The Marketing & Events Group performed well, with revenue increasing 7.3 percent to $902.0 million and U.S. base same-show revenue growth of 6.5 percent, compared with 2011.
“Revenue in the Travel & Recreation Group also increased 21 percent to $123.2 million as we benefitted from the first peak season contributions from Alaska Denali Travel and the Banff International Hotel, as well as the newly renovated rooms at the Many Glacier Hotel and increased organic revenue,” Dykstra said.
He added, “For the year, total revenue increased 8.8 percent, operating margins increased 140 basis points to 4.1 percent and income before other items per share nearly doubled compared to 2011.”
Viad also posted losses of $21.2 million in the fourth quarter of 2012, compared with a loss of $14.9 million during the same time period in 2011. The 2012 Q4 loss was attributed to “unfavorable tax matters” associated with foreign tax credits.
Q4 overall revenue, however, saw an uptick of nearly 3 percent to $202.6 million from $197.4 million during the same period in 2011.
The U.S. Marketing & Events Group, of which GES is a part of, scored favorable numbers in 2012.
Base same-show revenue, or revenue derived from shows that take place in the same city during the same quarter each year, increased 6.5 percent to $281.2 million from $264.0 million in 2011.
Positive show rotation in 2012 also helped drive growth, totaling approximately $21 million from non-annual shows that took place during the year.
One of those big shows was the quadrennial MINExpo International, which was held in September at the Las Vegas Convention Center and had an 860,000 square feet showfloor, up 40 percent from its previous show in 2008.
The show also featured a total of 1,890 exhibitors up nearly 45 percent, and attracted more than 58,359 attendees, an increase of more than 45 percent.
Dykstra pointed to several other cost-saving initiatives that led to higher numbers for GES.
“2012 was a very positive year for GES. Revenue on a year-over-year basis increased 7.3 percent, and we achieved significant cost savings and efficiencies from continuing to rationalize our Service Delivery Network,” he said.
Dykstra added, “Since 2008, we have reduced our U.S. facility footprint by approximately 1.2 million square feet and have realized annualized cost savings in excess of $6 million.
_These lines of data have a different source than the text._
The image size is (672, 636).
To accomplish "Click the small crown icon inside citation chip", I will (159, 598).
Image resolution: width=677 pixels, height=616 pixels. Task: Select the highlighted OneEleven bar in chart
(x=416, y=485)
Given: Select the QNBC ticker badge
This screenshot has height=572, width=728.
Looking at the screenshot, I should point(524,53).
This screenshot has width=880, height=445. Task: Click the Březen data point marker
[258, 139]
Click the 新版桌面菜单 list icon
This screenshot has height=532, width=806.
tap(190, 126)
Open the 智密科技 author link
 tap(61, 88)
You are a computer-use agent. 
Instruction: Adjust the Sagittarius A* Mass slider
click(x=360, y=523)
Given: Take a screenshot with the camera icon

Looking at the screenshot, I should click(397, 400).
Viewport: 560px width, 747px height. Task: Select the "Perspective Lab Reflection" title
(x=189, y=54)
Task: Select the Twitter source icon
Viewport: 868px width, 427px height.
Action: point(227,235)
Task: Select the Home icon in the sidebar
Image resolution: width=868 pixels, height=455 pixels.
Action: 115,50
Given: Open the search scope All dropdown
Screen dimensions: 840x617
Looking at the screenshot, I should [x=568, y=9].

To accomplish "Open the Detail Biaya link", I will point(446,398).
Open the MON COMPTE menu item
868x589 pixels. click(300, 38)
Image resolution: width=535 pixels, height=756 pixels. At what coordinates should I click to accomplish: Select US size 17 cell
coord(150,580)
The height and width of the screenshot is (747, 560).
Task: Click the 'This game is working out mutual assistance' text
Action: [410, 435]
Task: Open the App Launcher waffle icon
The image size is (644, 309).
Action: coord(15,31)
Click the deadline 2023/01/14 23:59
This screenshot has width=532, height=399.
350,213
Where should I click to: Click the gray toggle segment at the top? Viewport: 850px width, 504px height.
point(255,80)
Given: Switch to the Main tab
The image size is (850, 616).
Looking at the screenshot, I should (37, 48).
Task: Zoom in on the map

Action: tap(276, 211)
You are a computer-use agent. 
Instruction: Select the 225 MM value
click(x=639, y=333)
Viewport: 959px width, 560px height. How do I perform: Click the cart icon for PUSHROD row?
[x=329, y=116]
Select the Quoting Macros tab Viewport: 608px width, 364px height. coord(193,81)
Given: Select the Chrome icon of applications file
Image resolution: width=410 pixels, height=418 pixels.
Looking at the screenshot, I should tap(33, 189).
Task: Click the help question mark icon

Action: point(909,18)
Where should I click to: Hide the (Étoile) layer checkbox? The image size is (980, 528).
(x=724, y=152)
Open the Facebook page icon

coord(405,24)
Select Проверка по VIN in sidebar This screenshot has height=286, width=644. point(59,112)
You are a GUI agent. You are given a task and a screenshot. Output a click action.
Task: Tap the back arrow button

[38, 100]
Add to that our initiative to more efficiently manage labor utilization throughout the year, and GES’ operating margin for 2012 increased to 2.0 percent for the year from 0.6 percent in 2011.”
This year, though, may be more of a challenge with some of the bigger annual shows not in rotation.
Even so, Dykstra said, “We are targeting a full year operating margin of 2.5 percent for GES in 2013, as we win new business and operate the business even more efficiently.”